(DOCUMENT EXCERPT Opens)

View Full Version : Another sad attempt at cleaning


outnumbered
07-25-09, 10:24 PM
<!-- google_ad_section_start -->As usual, I'm spending my Saturday trying to get the place cleaned up. It doesn't help that two weeks ago, I decided to unpack a box of random stuff that had been sitting in the garage for a long time--by bringing it inside, dumping it out onto the living room floor, and then throwing the empty box away so I couldn't just dump everything back into it. Yeah...smart. I've spent the last two weeks with a big pile of crap in the middle of the living room floor--except now it's a slightly smaller pile of crap in the middle of the floor with small accessory piles spread out across the couch and ottoman, creating a bigger total area of mess. I tried to "sort."

So, in addition to that, there was the regular dishes/laundry/kids' rooms/crap all over dining table/general-all-over-mess to work at.

So what have I done today? Dishes, thankfully, and then I took it upon myself to Magic Eraser the heck out of every kitchen surface, door frame, and door in the house. And then decided that the kitchen floor would look better if it were Magic Erasered, too.

So now I have kitchen cabinets and door frames that look like they were freshly painted, linoleum that is too old to look "clean" but is the least dingy I've seen it since moving in...and a great big mess all over the house still. And of course I'm all winded from scrubbing the floor with a Magic Eraser so who knows if anything else will get done today.

And of course, the whole time, I can see exactly what it is I'm doing, and that it's not at all what I should be doing, but I can't stop myself. I guess at least I'm putting off what really needs to be done by still doing something useful? (Although I suppose Magic Erasering the floor doesn't really count as "useful" lol.)

outnumbered
07-25-09, 11:16 PM
I find it hilarious that this got moved to a "tips" forum, since nobody in their right mind should take this post as advice for cleaning. Nor am I looking for tips, since I know 'em all...just can't seem to stick with any of them...was just venting about myself...oh well.

livinginchaos
07-25-09, 11:34 PM
this sub-forum should really just be named housekeeping and organization or something like that! Everything that's housekeeping goes here.

outnumbered
07-26-09, 12:44 AM
That'd make more sense, then. I had actually looked around at forums before posting in the general one to make sure I was posting in the right place, but didn't see anyplace fitting...and then it wound up in a "tips" one and that just made NO sense lol.

But my original point was mainly just that I see what needs to be done, and then wind up spending my time and energy doing something entirely different instead. Cleaning or otherwise--I'm a champion of that. And I see that I'm doing it at the time, and still just continue on anyway.

(DOCUMENT EXCERPT Closes)

TRY IT:
In the forum thread about cleaning, what did the first poster throw away after dumping the box of random stuff onto the living room floor?

(LISTED ENTRIES Opens)

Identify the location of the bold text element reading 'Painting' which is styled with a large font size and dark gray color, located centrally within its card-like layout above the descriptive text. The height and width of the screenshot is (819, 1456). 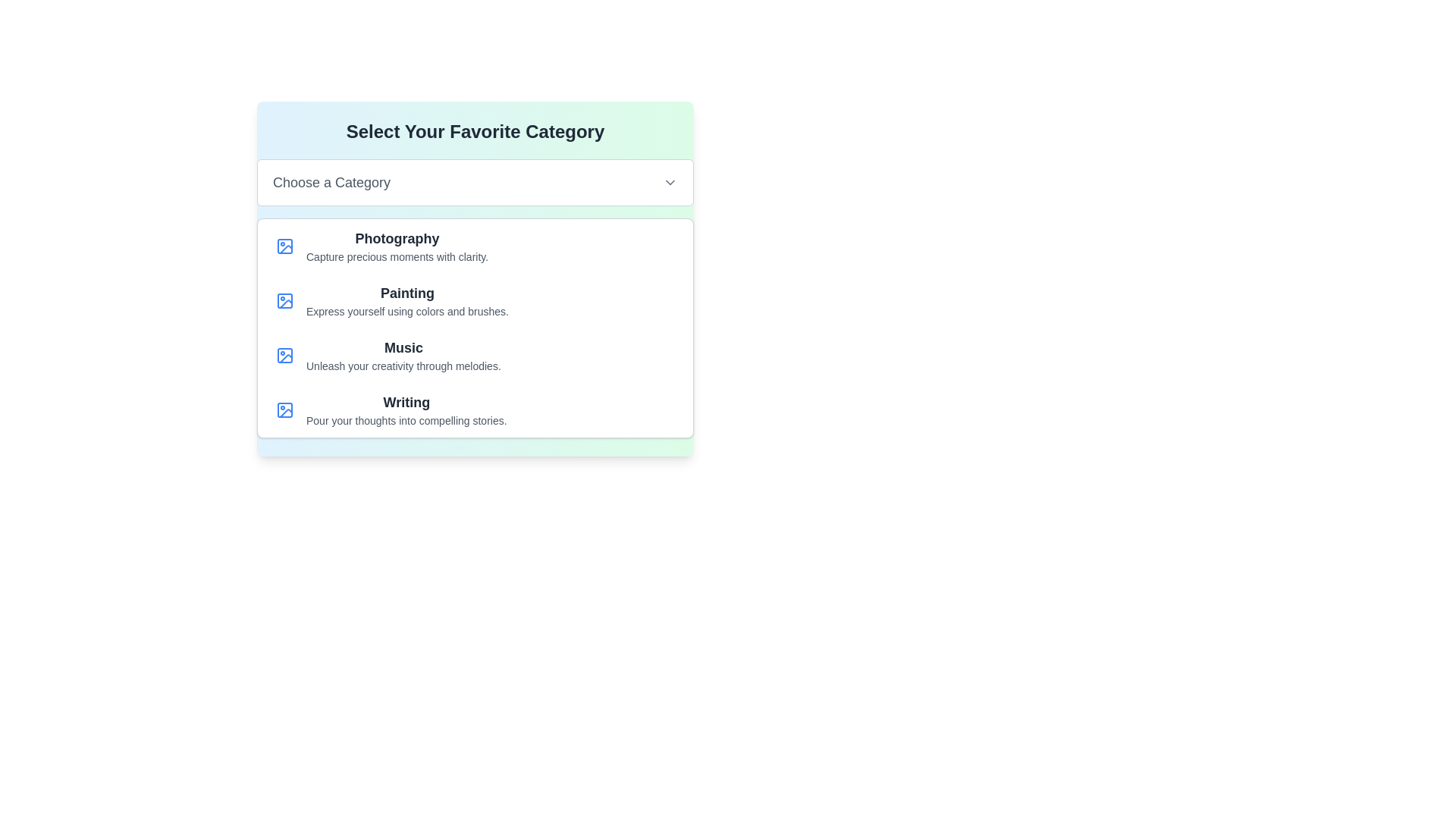
(407, 293).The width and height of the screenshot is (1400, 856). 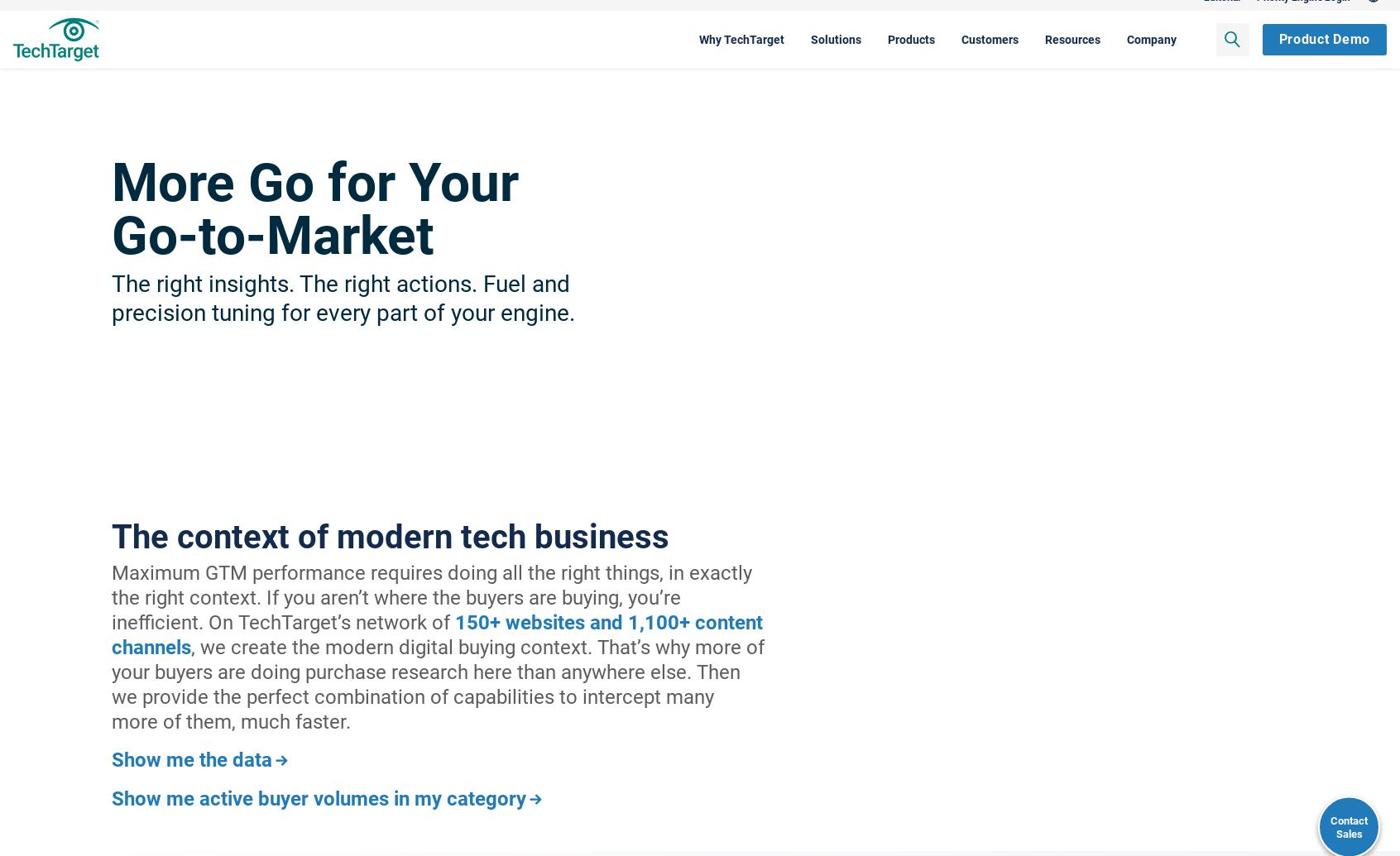 I want to click on 'Products', so click(x=812, y=55).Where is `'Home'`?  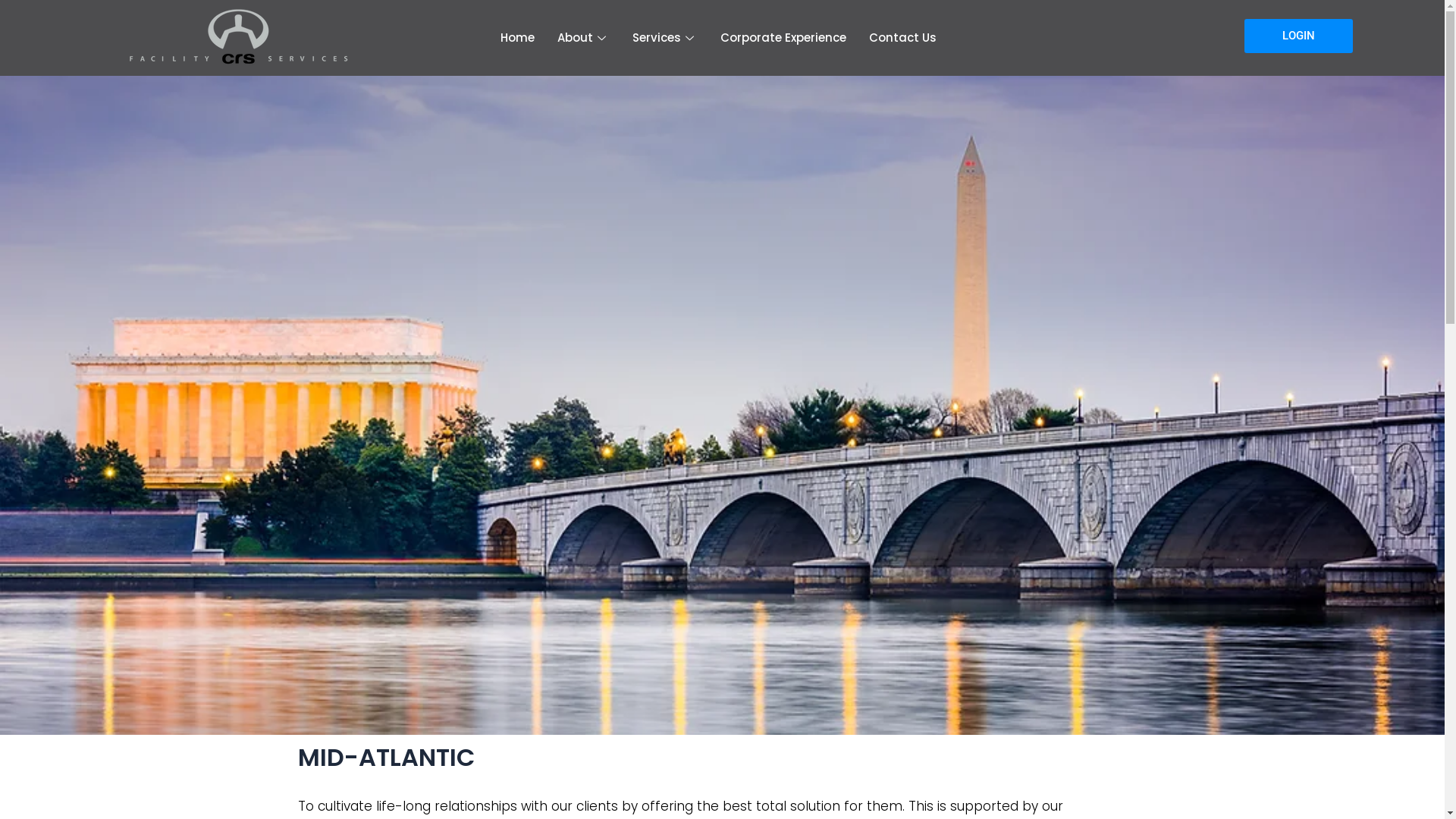 'Home' is located at coordinates (517, 37).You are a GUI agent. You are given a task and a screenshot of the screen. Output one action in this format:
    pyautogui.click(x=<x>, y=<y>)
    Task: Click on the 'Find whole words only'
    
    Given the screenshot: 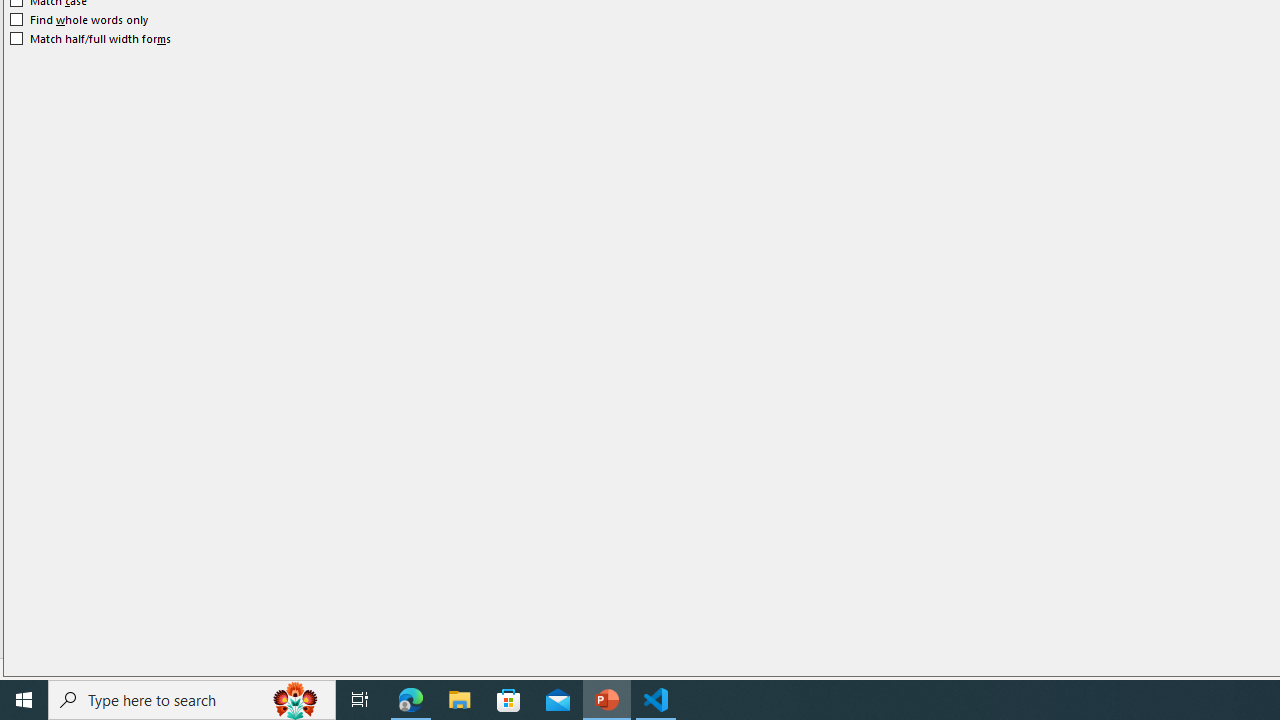 What is the action you would take?
    pyautogui.click(x=80, y=20)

(LISTED ENTRIES Closes)

COMPLETED TASK:
The empty box.